What you have to do — Word for word, transcribe the data below from the line with "You are a GUI" to the line with "The image size is (750, 443).", keeping both of those lines.

Records for this exercise —
<<<<

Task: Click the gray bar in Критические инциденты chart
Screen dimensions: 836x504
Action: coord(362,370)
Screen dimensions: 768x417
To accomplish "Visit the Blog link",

>>>>
<<<<

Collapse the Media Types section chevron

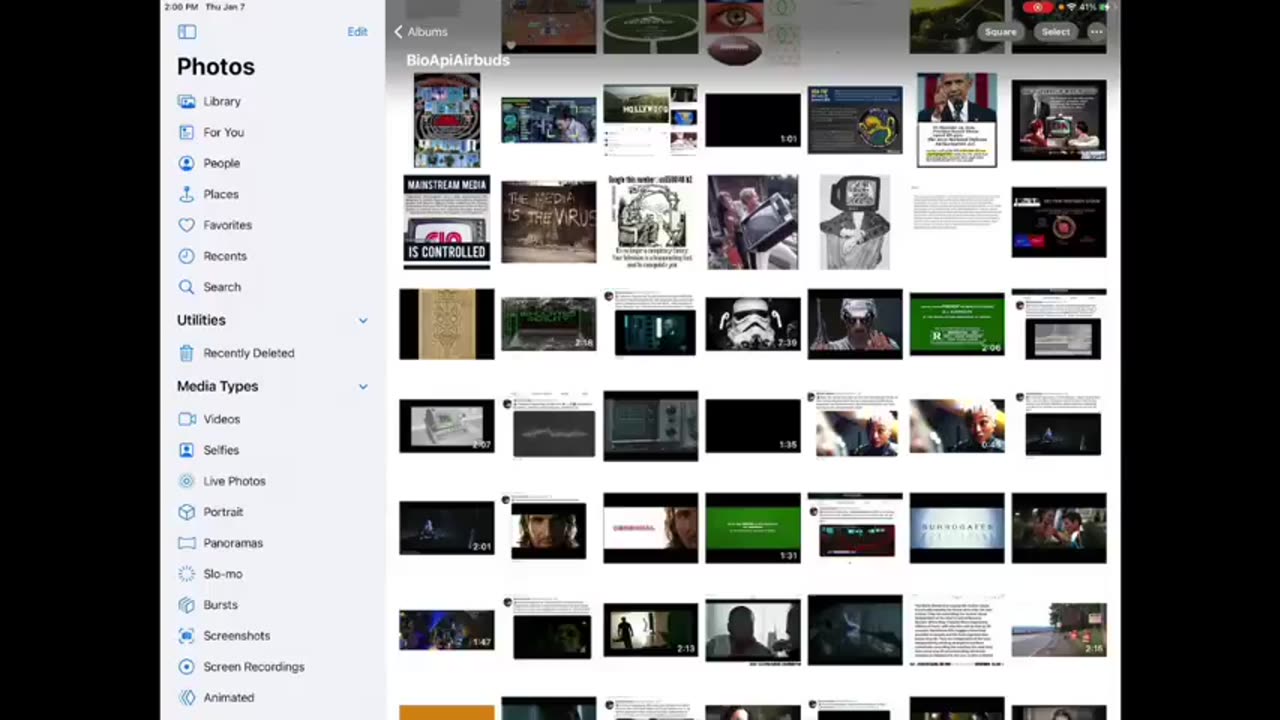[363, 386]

>>>>
<<<<

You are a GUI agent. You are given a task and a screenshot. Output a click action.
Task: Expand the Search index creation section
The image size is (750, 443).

>>>>

Solution for this problem —
You are a GUI agent. You are given a task and a screenshot. Output a click action.
Task: Expand the Search index creation section
The image size is (750, 443).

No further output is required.